*Document passage:*
--
AI Scaling Laws Guide Building to Superhuman Level AI

Scaling laws are as important to artificial intelligence (AI) as the law of gravity is in the world around us. Cerebras makes wafer scale chips that are optimized for AI. Cerebras wafer chips can host large language models (LLMs).They are using open-source data that can be reproduced by developers across the world.

James Wang was an ARK Invest analyst. James is now a product marketing specialist at Cerebras.

James is interviewed about LLM development and why the generative pre-trained transformer (GPT) innovation taking place in this field is like nothing that has ever come before it (and has seemingly limitless possibilities). He also explains the motivation behind Cerebras’ unique approach and the benefits that their architecture and models are providing to developers.

What James believes to be the most significant natural law that has been discovered in this century?

OpenAI found that the large language models had performance scaling across seven orders of magnitude. They made the AI models 10 million times bigger and performance scaled. James believes this is the most significant law.

The anti-law to this was the Deepmind Chinchilla paper. This said that your LLM models are optimial with a ratio of 20 tokens per parameter. This was a hugely influential paper (March 2022). Instead of more and more parameters, there was a race to more and more tokens.

Why Cerebras wants to get state-of-the-art LLM data into the hands of as many people as possible. Cerebras made all of the state of art AI (LLM) work open source.

The Cerebras GPT law.

Cerebras has confirmed the transferability of scaling laws to tasks. This enables to determine how much compute and training is needed to achieve human or super human level performance. This also enables to design and load adequate AI performance into an iPhone, a laptop or an edge computing device.

The Cerebras CS2 is optimized for the training problem. The Cerebras chips enable people to work and train on trillion parameter models without a bunch of problems and delays. This simplifies the training. They re-architected the wafer chips so that compute is independent of memory size. They can arbitrarily large language models without blowing up the chip. They can pair large compute with petabytes of memory.
--
*Excerpted data:*
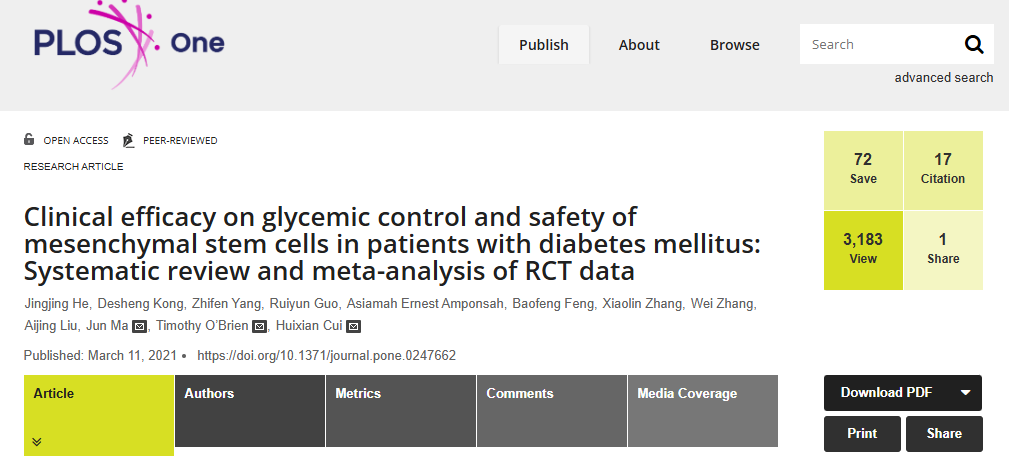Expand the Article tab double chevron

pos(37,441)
--
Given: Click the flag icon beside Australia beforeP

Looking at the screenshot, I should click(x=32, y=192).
--
*Exercises to complete:*
1: Please print everything from "Cerebras has confirmed" down to "edge computing device." in the AI scaling laws text.
2: In the AI scaling laws text, what ratio of tokens per parameter did the Deepmind Chinchilla paper say makes LLM models optimal?
The records have no part in this work.

*Results for the exercise:*
1:
Cerebras has confirmed the transferability of scaling laws to tasks. This enables to determine how much compute and training is needed to achieve human or super human level performance. This also enables to design and load adequate AI performance into an iPhone, a laptop or an edge computing device.

2: 20 tokens per parameter.